Así cantaban esos huasitos engominados, de punta en blanco, que acompañaban al solista haciendo “uuu”, bien fruncidos. Era una endecha, naturalmente, y “muy sentida”, según el usual comentario.
Esto de los viajes inopinados, de destino incierto y regreso seguramente negativo, es cosa cotidiana y no muy romántica. Los que desaparecen (generalmente, arrancan) son legión. Y parten con los pretextos más variados en sus “
tours” tan sorprendentes como, finalmente, comprensibles.
Conocemos el caso de un respetable caballero que, veraneando en Las Cruces con el familión que encabezaba, dijo a su sobrinito “voy a comprar cigarrillos y vuelvo”. Al cuarto día de búsquedas, los pacos de Cartagena, que habían recorrido cada playa y se habían descolgado por cada acantilado por si aparecía flotando, cayeron en la cuenta de lo obvio, y allanaron varias casas alegres, en una de las cuales dormía una homérica mona el “desaparecido”. Las lágrimas de desesperación se transformaron en lágrimas de ira y, al cabo, de resignación: hubo varias otras escapadas de aquel paterfamilias, para “hacer un pipicito”, para “tomar aire fresco”, para “fumarse un pucho”…

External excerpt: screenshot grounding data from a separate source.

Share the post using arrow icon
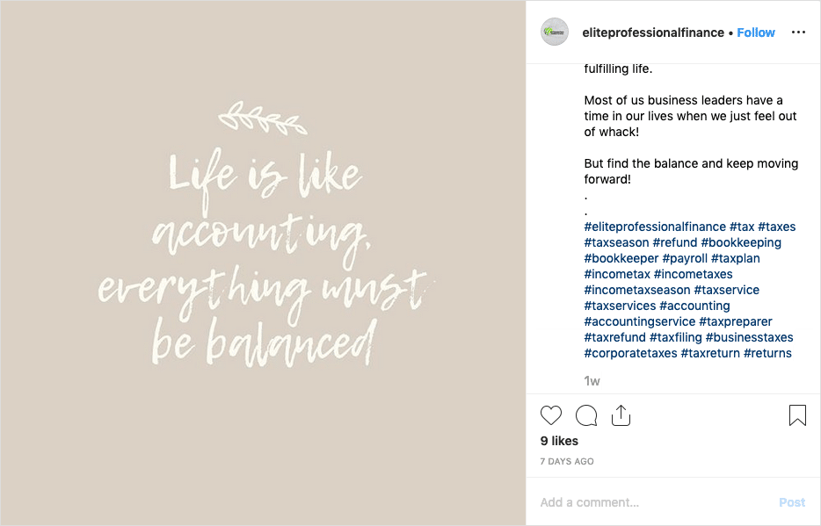Viewport: 821px width, 526px height. [x=621, y=415]
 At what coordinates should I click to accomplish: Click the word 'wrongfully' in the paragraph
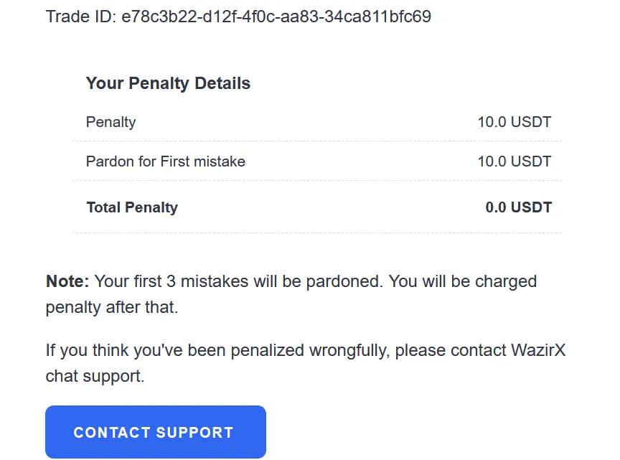pyautogui.click(x=349, y=350)
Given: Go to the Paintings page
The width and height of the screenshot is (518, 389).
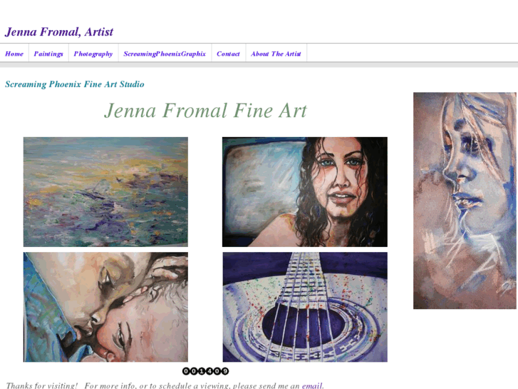Looking at the screenshot, I should click(48, 54).
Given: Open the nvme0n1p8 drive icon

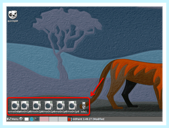Looking at the screenshot, I should click(x=73, y=105).
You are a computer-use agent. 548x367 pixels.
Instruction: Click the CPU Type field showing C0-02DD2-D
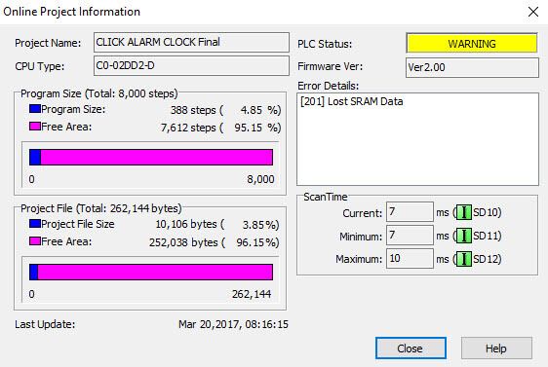[191, 65]
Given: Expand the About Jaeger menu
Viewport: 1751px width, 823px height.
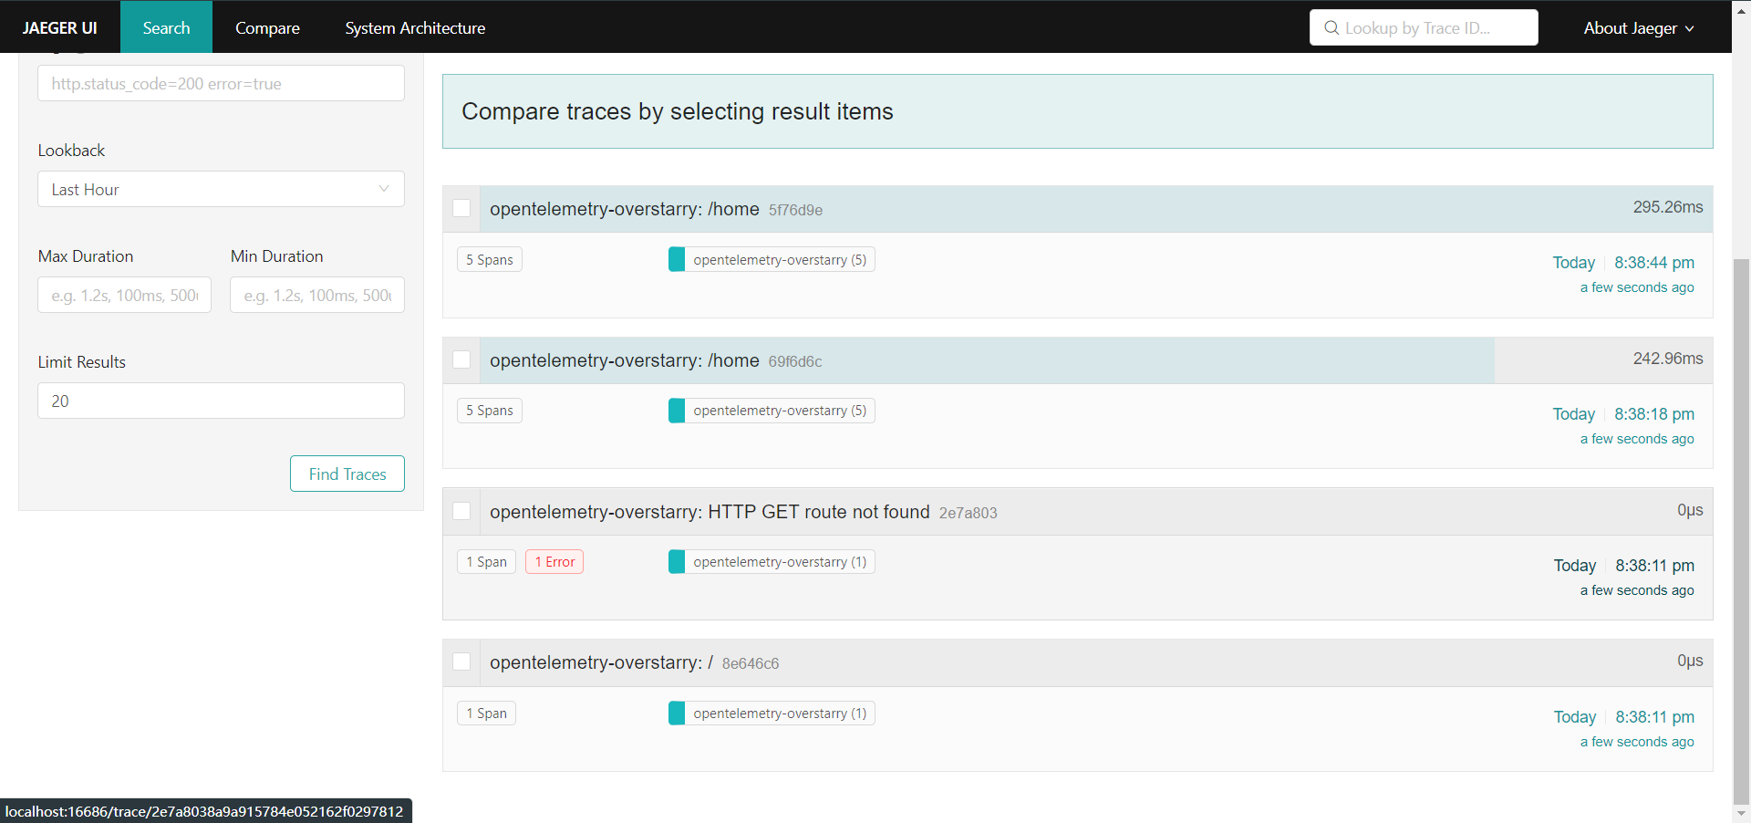Looking at the screenshot, I should click(x=1638, y=28).
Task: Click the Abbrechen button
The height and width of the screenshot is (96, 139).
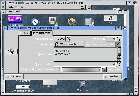Action: [x=112, y=77]
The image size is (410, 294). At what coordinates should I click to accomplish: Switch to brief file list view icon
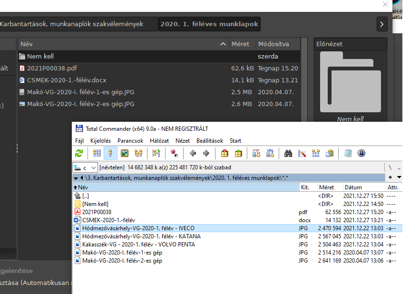[97, 153]
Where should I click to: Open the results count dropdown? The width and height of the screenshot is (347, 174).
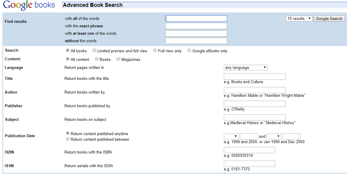pos(299,18)
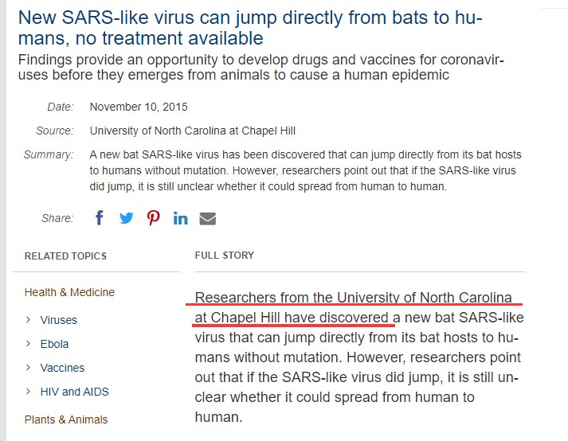Image resolution: width=568 pixels, height=441 pixels.
Task: Click the chevron beside HIV and AIDS
Action: 28,392
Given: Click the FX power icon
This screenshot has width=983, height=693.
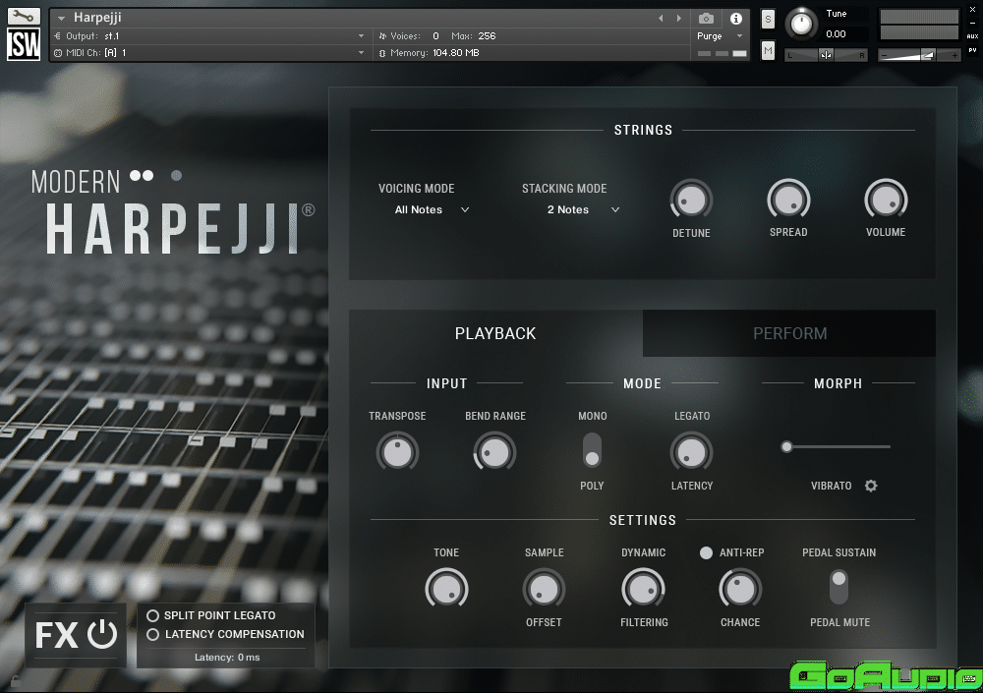Looking at the screenshot, I should point(102,635).
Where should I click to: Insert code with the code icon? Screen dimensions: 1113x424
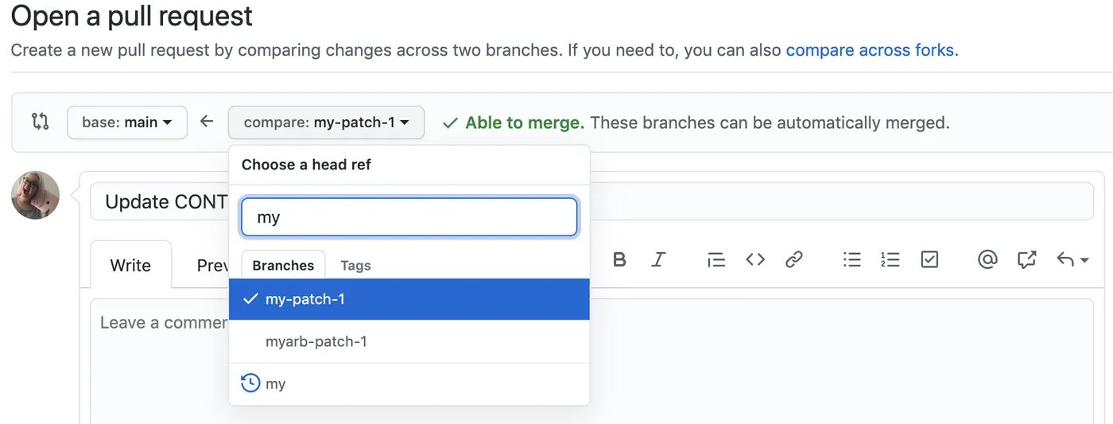755,259
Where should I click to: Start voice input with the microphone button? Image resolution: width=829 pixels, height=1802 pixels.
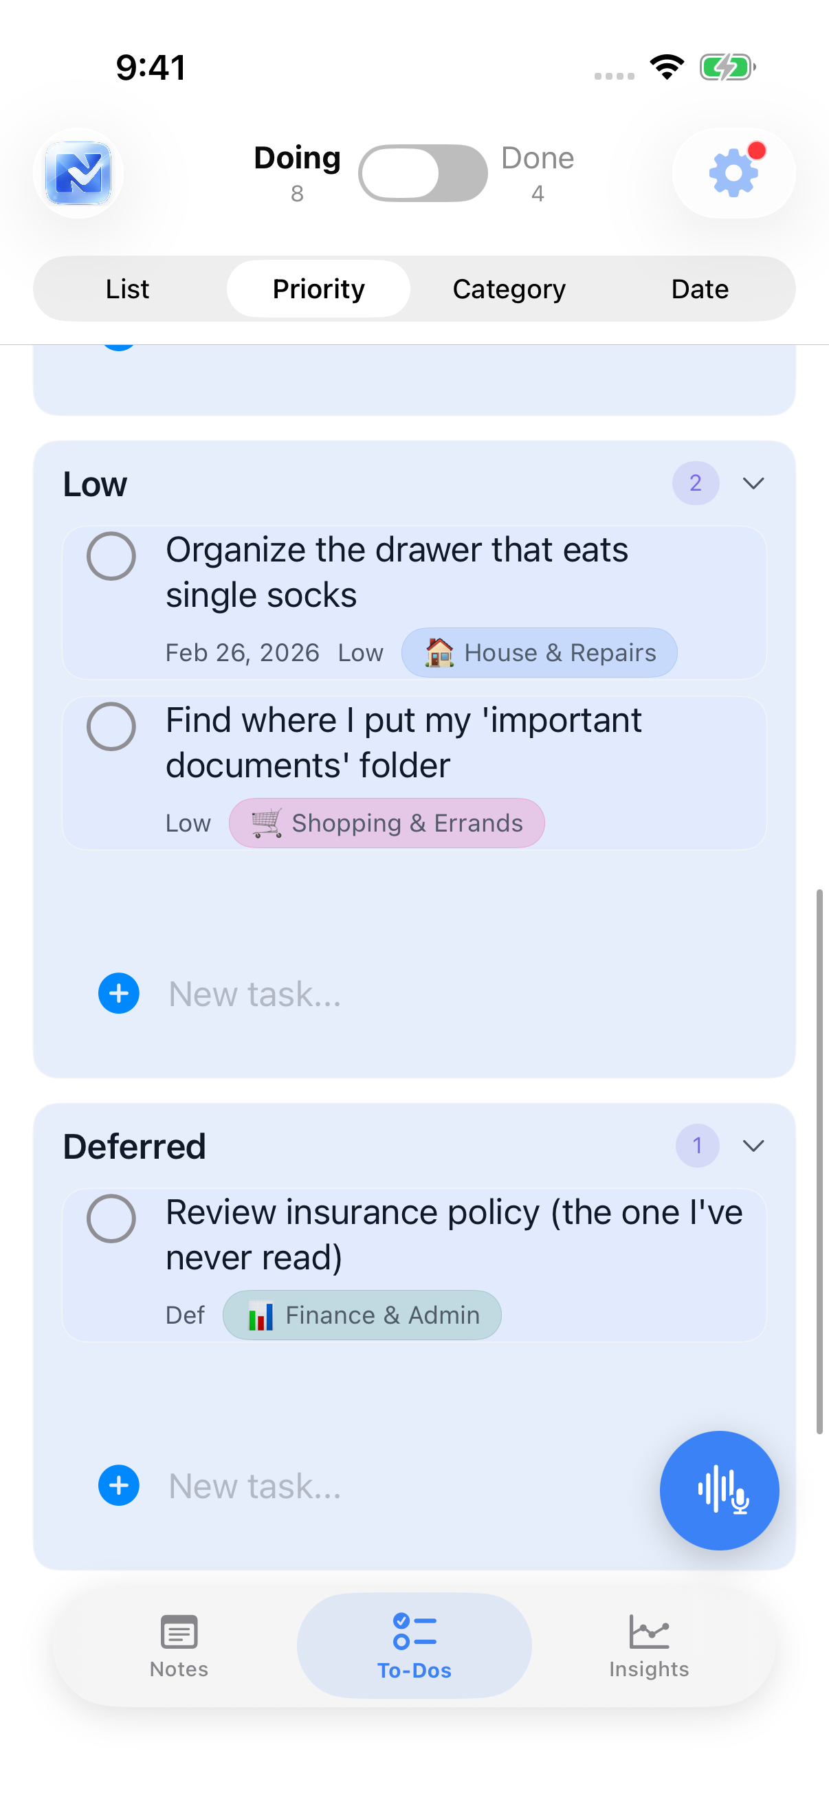click(x=720, y=1489)
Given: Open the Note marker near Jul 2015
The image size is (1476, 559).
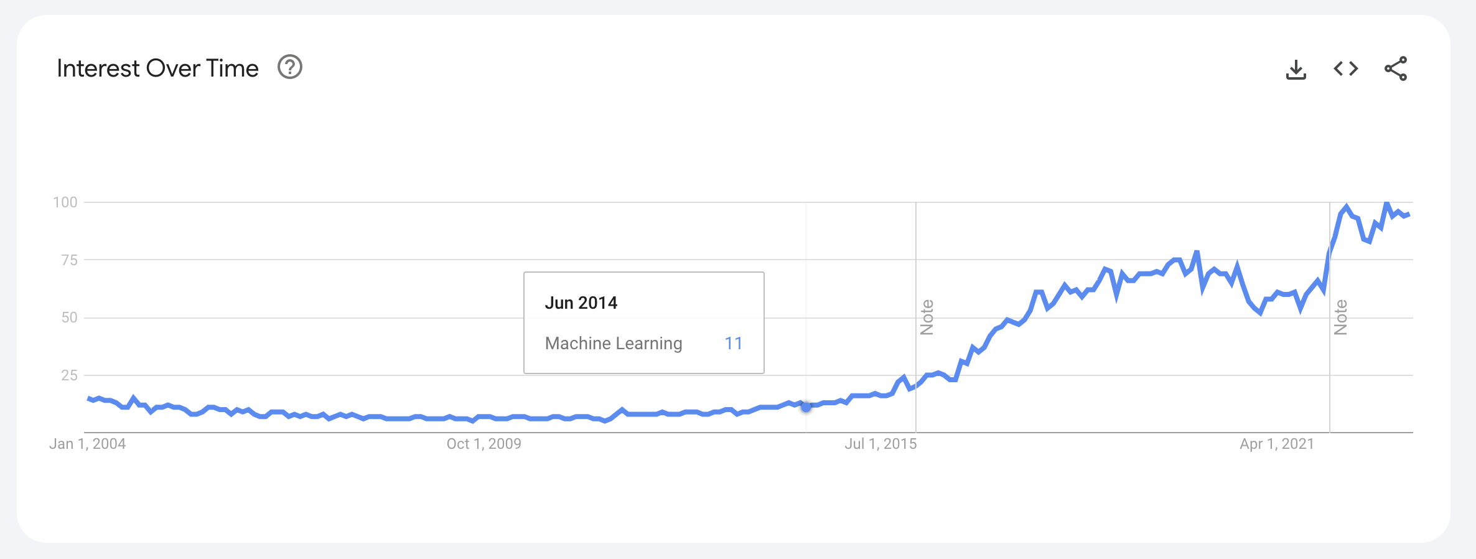Looking at the screenshot, I should 927,317.
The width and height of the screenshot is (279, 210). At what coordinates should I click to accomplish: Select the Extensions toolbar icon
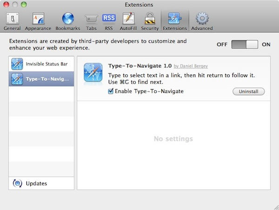[174, 21]
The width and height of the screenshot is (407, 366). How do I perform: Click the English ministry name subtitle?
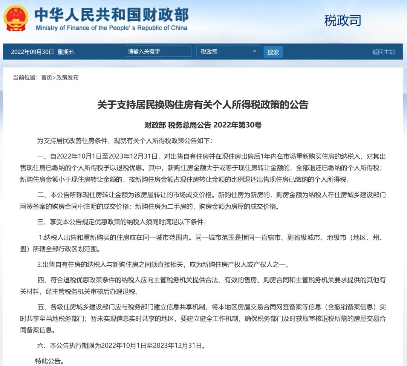[111, 27]
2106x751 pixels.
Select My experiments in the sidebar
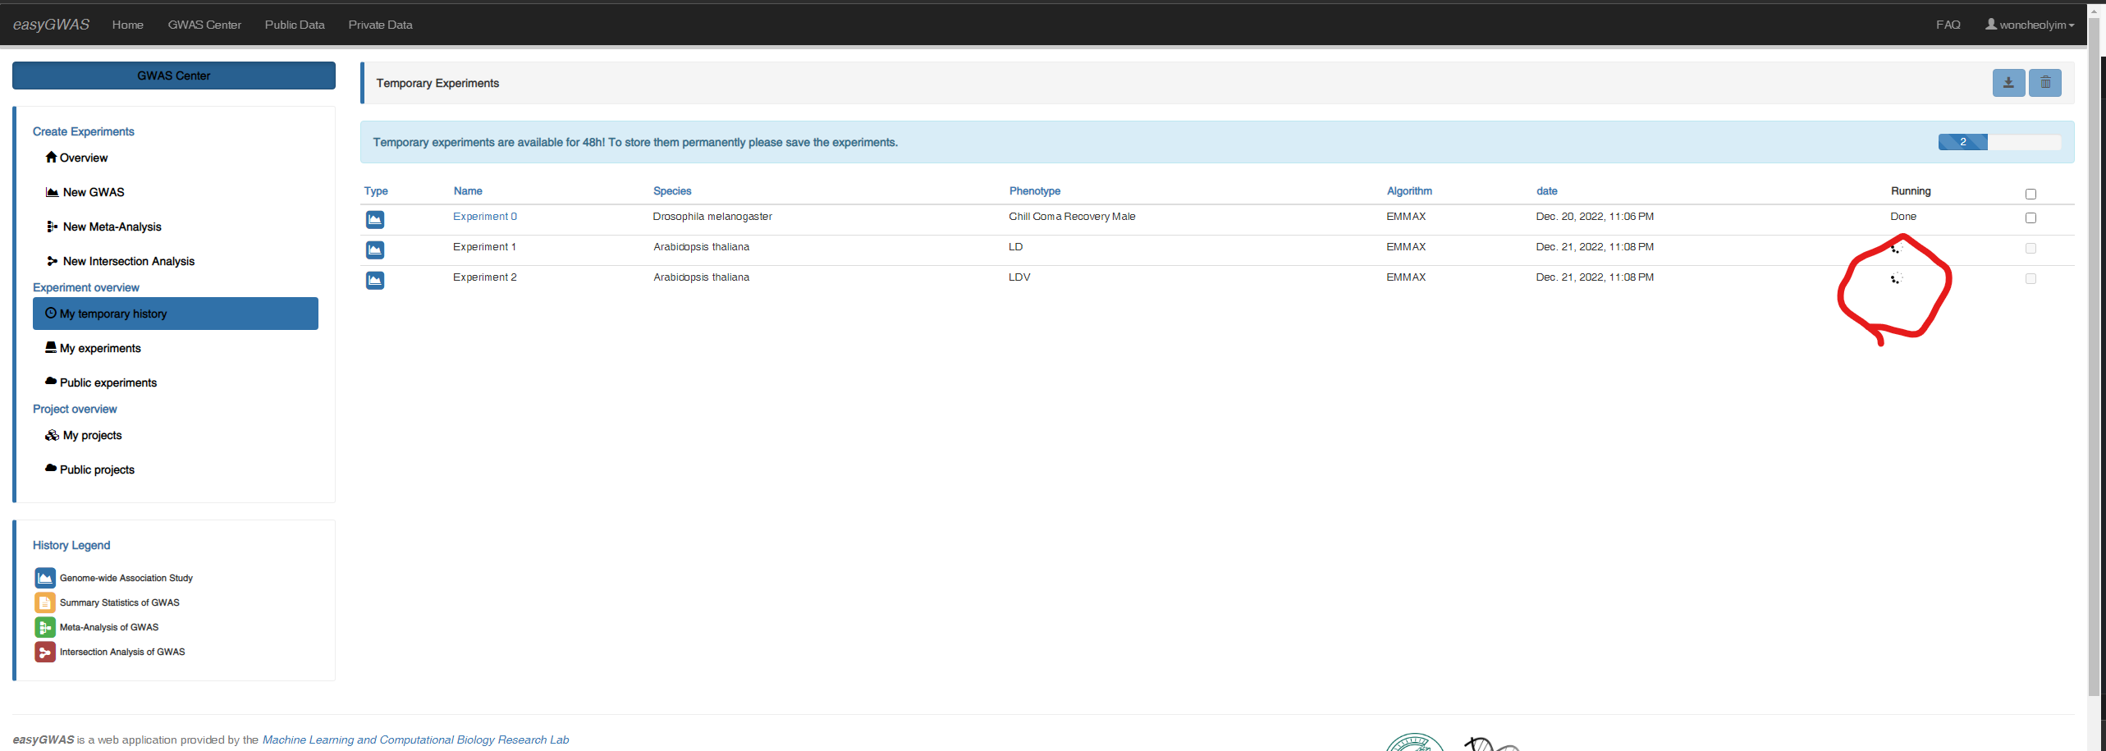[x=100, y=348]
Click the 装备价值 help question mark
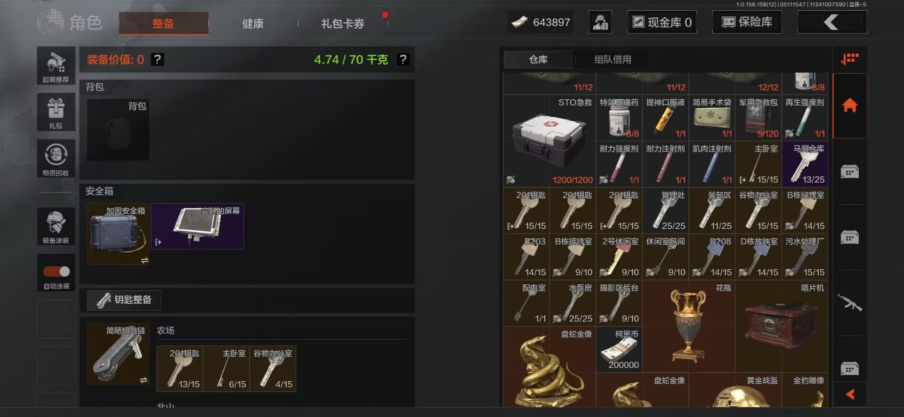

Análogas eran, hacia mediados del siglo XIX, las desapariciones de los colonos alemanes, allá por el futuro Puerto Varas y su entorno. La selva valdiviana era tan espesa y oscura que alemán que se internaba en ella, alemán que no volvía más. Por eso es que aquellas astutas y precavidas matronas alemanas discurrieron, para ponerse a salvo de fraudes cónyugo-turísticos, que de ahí en adelante los viajes iban a hacerse solo por vía lacustre, y construyeron abundantes balandras que practicaban el cabotaje entre Frutillar, Puerto Varas, Ensenada y otros “destinos” de maridos mangoneados y hartos de ética prusiana. Los más aventurados y confiados en su buena estrella enfilaban hacia el seno del Reloncaví y, desde allí, aburridos de carne blanca y sosa, se largaban al mar chilote y más al sur, en busca de amores morenos y despercudidos.
Otras veces, los viandantes no desaparecen, sino que se quedan pegados más de la cuenta en ciertos recodos, ignorando aquello de que “las visitas y el pescado, después de tres días, apestan”. Véase el caso de Eneas que, habiendo salido de Troya más que rápido y en viaje que habría de terminar en Italia, recaló en el norte de África, donde la Dido, algo hostigosilla, lo enamoró, lo engatusó, le quitó velocidad. Al cabo, claro, el héroe llegó al Lacio y echó las bases de Roma, nada menos. Faltaba más.
El paterfamilias aquel, en su viaje de cuatro días, habrá comido pescado frito de San Antonio. Los alemanes “perdidos” llevarían pan y salchicha. Y Eneas, higos y aceitunas. Coma lo siguiente Usía, en su próxima fuga.
AnchoïadeTome igual cantidad de sardinas y de anchoas y dos dientes de ajo. Ponga todo en un mortero y hágalo una pomada. Alíñela con aceite de oliva y vinagre. Esparza generosamente en marraqueta fresca. Huya.